Document excerpt
The staff concluded:
- lubricants and suppositories were well received by the prostitutes. Several women had
informed the staff that they had made use of the suppository when a condom ruptured. After
initial success the lubricants became less popular, partly because the tube was unwieldy,
partly because the cream was too fluid;
- the users frequently complained of condom breakage and claimed this to be due to the bad
quality of the condoms. The quality of the condoms seemed acceptable, with the possible
exception of the non-lubricated condom (used for oral sex); this condom was frequently
reported to break;
- all but one of the condom types were delivered in strips of five and had identical
wrapping, when removed from the 10 piece packet;
- the condoms were delivered in strips of five. Perforation between the condoms was poor.
Detachment of one condom from the strip often teared the wrapping of the next condom in
- the condom delivery system was unstable. Reden ran out of stock for the most popular
type of condoms during the period of evaluation. Such a temporary break in delivery had
been experienced before;
- all employees had talked to the prostitutes about 'safer sex' issues and all those
receiving condoms had been informed. The group of prostitutes who made frequent visits to
Reden now had been informed and showed no interest in further discussion of the issue for
the time being;
- a few employees stated that it might not be appropriate for all employees to take part
in getting the safer sex message across. They felt that only those interested in this
aspect of the life of the users ought to particpate in this in the future;
- the prostitutes had no problem discussing their sex life but there had been a tendency
to avoid discussions on the assaults and violence they had experienced, prefering to
forget the episodes;
- interest among the prostitutes in taking part in interviews had reached its maximum and
it had become difficult of late to conduct interviews.

Data extracts
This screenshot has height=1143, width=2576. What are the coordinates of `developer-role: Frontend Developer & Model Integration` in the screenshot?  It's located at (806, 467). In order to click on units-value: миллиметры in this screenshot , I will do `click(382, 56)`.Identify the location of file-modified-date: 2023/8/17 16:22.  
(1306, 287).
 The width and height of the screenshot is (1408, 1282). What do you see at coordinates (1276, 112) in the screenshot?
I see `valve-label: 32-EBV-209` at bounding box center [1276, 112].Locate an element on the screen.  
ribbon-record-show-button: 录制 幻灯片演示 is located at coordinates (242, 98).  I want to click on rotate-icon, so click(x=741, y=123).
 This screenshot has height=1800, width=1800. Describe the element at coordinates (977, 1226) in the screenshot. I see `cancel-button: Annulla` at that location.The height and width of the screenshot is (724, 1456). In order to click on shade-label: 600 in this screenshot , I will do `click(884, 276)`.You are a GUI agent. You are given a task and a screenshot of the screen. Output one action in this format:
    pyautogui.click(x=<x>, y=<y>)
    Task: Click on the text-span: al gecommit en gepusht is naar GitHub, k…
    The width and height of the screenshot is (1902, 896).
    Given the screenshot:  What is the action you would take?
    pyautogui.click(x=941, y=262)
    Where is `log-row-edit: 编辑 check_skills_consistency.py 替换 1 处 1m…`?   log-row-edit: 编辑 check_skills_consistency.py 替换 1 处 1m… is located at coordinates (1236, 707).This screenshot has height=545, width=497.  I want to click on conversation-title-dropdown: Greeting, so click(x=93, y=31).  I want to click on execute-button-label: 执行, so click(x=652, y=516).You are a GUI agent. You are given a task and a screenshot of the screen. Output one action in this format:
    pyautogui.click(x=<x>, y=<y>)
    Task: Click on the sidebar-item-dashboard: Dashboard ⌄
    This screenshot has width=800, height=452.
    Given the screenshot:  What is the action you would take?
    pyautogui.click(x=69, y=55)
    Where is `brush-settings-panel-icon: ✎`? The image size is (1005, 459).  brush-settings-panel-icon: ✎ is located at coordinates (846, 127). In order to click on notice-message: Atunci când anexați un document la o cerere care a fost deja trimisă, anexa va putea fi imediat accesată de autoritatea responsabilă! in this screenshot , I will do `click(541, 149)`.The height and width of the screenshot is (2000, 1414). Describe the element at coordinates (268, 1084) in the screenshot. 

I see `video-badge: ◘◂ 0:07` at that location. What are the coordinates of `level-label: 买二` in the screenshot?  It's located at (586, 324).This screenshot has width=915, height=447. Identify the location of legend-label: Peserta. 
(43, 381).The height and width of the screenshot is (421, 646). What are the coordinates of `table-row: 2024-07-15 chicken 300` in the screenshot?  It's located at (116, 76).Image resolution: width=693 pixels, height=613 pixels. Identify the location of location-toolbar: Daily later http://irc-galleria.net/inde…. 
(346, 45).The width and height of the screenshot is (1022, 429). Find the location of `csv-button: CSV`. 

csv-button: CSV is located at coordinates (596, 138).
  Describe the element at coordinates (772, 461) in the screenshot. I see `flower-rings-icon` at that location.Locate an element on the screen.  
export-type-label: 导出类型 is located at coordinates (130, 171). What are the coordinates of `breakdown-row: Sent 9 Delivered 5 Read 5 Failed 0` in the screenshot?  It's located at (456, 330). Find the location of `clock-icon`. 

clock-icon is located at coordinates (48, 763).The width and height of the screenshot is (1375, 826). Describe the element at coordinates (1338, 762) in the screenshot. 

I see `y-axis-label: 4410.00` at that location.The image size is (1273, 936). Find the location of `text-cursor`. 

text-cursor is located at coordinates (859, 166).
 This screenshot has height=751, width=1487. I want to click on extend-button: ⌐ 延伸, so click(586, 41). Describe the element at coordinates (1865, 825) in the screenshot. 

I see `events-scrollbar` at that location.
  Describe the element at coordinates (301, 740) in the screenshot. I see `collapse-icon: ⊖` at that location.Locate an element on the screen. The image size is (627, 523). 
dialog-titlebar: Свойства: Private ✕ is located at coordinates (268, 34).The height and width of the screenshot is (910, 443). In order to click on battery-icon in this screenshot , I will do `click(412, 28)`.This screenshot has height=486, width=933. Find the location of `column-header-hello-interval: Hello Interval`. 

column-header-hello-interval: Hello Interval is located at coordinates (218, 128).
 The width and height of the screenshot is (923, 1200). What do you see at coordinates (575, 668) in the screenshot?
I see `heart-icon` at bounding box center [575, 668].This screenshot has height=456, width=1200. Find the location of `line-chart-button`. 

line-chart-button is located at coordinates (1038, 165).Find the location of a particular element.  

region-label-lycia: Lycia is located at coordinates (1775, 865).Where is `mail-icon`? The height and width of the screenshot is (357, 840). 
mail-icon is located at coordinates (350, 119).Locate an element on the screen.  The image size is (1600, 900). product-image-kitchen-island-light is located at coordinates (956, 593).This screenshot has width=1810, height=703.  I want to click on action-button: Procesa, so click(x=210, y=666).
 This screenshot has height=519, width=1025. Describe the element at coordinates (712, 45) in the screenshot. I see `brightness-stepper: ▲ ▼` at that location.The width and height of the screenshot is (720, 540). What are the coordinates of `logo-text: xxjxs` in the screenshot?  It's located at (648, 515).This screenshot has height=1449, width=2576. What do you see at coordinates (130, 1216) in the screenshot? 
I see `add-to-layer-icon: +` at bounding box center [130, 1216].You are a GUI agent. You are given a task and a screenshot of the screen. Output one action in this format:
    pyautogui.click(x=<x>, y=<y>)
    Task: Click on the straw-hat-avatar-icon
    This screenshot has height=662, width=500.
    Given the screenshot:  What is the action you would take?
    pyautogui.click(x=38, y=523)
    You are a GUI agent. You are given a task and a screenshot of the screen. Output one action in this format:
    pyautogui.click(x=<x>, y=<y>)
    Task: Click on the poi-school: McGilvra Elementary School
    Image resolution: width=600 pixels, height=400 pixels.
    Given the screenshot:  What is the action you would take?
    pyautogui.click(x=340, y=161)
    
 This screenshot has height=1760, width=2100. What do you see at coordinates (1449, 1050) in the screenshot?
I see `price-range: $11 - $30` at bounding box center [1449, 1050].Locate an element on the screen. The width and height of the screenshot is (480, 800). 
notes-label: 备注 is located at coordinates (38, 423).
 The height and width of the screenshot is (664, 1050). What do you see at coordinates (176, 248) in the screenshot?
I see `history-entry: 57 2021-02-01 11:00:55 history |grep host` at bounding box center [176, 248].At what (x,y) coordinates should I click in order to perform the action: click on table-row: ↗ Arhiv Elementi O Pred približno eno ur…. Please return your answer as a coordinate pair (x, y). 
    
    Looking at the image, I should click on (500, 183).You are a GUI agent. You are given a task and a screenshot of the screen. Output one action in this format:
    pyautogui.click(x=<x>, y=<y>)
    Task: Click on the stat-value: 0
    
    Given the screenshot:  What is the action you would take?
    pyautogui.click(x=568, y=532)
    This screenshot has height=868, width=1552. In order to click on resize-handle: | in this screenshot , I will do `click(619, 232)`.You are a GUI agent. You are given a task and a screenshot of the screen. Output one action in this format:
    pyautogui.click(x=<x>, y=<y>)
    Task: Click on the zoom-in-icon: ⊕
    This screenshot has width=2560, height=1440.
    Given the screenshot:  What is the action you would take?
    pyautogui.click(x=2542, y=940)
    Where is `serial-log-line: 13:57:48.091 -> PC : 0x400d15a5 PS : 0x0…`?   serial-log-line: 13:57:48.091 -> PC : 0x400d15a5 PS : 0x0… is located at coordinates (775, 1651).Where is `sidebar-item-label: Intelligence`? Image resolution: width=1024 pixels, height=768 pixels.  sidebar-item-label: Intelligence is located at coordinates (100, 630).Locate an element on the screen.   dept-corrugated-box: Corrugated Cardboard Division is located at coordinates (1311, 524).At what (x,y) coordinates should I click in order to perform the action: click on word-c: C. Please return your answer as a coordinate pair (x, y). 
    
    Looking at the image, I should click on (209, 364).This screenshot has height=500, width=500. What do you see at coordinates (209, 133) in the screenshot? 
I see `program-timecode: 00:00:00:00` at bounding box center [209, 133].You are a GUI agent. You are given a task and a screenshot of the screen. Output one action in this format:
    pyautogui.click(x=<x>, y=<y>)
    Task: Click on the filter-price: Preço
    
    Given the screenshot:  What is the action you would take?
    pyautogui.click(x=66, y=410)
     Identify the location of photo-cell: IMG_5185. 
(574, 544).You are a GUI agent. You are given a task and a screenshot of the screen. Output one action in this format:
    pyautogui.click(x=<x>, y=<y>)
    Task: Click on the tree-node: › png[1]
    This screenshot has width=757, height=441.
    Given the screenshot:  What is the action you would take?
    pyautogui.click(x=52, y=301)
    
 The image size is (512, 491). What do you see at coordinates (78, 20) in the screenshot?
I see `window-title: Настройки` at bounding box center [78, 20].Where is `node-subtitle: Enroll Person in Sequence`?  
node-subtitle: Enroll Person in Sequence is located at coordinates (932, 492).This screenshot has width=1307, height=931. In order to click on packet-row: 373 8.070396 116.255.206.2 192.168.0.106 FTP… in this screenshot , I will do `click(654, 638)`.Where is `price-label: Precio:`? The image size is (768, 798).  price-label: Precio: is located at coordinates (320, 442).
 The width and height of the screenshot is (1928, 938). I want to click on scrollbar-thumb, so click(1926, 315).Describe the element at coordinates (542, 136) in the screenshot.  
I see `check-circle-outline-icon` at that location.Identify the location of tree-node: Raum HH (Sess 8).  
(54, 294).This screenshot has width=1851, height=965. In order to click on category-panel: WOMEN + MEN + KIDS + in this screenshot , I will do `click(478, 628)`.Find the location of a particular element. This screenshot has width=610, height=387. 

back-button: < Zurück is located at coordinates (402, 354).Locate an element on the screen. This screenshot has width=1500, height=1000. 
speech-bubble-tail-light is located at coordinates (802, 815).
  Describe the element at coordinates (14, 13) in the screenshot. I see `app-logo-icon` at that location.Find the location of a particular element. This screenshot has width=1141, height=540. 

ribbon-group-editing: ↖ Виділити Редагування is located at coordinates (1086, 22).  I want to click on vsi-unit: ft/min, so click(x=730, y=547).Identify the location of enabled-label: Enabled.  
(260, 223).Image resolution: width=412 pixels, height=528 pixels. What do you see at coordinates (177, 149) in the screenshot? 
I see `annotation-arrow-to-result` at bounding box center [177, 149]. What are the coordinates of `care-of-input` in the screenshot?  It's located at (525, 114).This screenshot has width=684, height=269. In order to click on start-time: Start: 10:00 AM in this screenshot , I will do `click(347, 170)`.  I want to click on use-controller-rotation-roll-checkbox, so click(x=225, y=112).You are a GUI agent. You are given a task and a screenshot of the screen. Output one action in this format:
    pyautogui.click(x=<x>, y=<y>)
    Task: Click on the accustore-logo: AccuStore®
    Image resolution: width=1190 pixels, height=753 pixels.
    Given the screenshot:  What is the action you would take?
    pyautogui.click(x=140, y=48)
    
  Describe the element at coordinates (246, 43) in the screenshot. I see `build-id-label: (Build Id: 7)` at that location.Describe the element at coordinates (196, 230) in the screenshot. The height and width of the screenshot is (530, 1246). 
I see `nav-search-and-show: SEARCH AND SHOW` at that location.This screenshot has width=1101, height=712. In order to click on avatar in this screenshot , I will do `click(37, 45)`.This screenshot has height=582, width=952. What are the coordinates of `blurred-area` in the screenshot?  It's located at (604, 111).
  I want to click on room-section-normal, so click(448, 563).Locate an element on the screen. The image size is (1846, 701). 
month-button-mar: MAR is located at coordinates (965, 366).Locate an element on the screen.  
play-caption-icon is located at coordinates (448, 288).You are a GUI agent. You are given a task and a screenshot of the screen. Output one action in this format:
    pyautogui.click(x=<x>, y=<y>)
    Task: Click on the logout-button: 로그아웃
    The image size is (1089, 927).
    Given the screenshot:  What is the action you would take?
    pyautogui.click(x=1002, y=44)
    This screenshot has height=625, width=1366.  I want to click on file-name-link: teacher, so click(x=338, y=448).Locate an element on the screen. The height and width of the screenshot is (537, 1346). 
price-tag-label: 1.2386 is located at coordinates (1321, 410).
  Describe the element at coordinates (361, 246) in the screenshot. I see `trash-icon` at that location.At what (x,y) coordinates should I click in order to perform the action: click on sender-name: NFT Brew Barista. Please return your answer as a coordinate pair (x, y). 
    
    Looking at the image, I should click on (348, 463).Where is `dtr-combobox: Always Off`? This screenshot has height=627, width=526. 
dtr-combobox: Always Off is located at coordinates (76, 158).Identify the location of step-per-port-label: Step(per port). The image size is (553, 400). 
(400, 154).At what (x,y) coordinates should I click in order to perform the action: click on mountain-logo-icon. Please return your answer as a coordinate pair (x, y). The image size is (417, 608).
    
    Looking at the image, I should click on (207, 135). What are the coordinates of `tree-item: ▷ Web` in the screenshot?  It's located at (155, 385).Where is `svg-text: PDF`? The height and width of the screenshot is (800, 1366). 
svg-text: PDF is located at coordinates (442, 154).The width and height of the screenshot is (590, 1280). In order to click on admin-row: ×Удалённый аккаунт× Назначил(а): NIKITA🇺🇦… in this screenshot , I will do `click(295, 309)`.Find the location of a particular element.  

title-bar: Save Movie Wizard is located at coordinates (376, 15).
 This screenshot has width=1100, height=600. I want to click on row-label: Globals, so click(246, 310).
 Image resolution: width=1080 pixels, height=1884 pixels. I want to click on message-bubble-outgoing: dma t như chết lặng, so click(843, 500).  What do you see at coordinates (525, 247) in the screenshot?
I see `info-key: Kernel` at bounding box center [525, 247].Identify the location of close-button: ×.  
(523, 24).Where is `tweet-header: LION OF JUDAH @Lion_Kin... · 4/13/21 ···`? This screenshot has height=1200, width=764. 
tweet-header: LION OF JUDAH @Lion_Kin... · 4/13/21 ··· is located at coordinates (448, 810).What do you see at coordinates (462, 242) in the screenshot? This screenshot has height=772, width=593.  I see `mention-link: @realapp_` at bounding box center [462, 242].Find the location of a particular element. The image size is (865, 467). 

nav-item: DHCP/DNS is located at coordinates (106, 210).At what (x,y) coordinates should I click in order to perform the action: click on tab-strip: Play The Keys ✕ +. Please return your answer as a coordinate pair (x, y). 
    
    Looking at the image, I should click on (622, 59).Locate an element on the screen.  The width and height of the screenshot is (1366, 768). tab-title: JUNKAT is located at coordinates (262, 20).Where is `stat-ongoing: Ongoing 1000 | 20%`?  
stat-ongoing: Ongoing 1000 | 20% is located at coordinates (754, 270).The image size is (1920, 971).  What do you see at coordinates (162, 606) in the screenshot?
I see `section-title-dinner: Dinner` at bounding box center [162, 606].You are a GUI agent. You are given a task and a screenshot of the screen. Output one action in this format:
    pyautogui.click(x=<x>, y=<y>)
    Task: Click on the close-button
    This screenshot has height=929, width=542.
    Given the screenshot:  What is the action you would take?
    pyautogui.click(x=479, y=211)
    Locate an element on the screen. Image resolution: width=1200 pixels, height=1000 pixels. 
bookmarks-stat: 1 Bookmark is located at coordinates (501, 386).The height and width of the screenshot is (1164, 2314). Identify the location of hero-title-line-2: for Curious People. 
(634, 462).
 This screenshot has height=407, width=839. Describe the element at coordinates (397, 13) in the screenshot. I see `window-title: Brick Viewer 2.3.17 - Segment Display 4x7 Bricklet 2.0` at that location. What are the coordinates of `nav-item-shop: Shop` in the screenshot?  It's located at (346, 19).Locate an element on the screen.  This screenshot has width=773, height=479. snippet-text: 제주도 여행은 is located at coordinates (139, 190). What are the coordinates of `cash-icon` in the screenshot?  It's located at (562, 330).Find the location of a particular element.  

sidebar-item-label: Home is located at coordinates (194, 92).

Set of tasks
1. Please list every kind of product that the staff conclusions say the prostitutes were given or used.
2. According to the staff conclusions, what did Reden run out of during the evaluation period?
3. Write a continuation of the staff conclusions that picks up after their last sentence.

Activity answers
1. Lubricants, suppositories and condoms

2. Reden ran out of stock for the most popular type of condoms.

3.
Overall, the staff concluded that they had gained new insight from the evaluation,
especially on concrete issues like what to do in case of condom rupture. Most employees
found that they had been able to pass this information onto the users too. The staff
decided to continue distribution of suppositories and lubricants but to search for a
better lubricant in more appropriate tubes. The municipal officer - or the condom
manufacturer directly - should be informed about the problems experienced with the condom
wrapping and quality of the condoms themselves. Thus, information about the condom should
be written directly on the wrapping of each condom, the perforation should be better, and
the supply more stable. It was further decided to stop the safer sex communication for a
period but to repeat it after some months. Recently, better lubricants have been bought
and will be introduced by the staff.
Needs assessment among female bar-, escort- and massage parlour prostitutes in
Copenhagen (EUROPAP investigation)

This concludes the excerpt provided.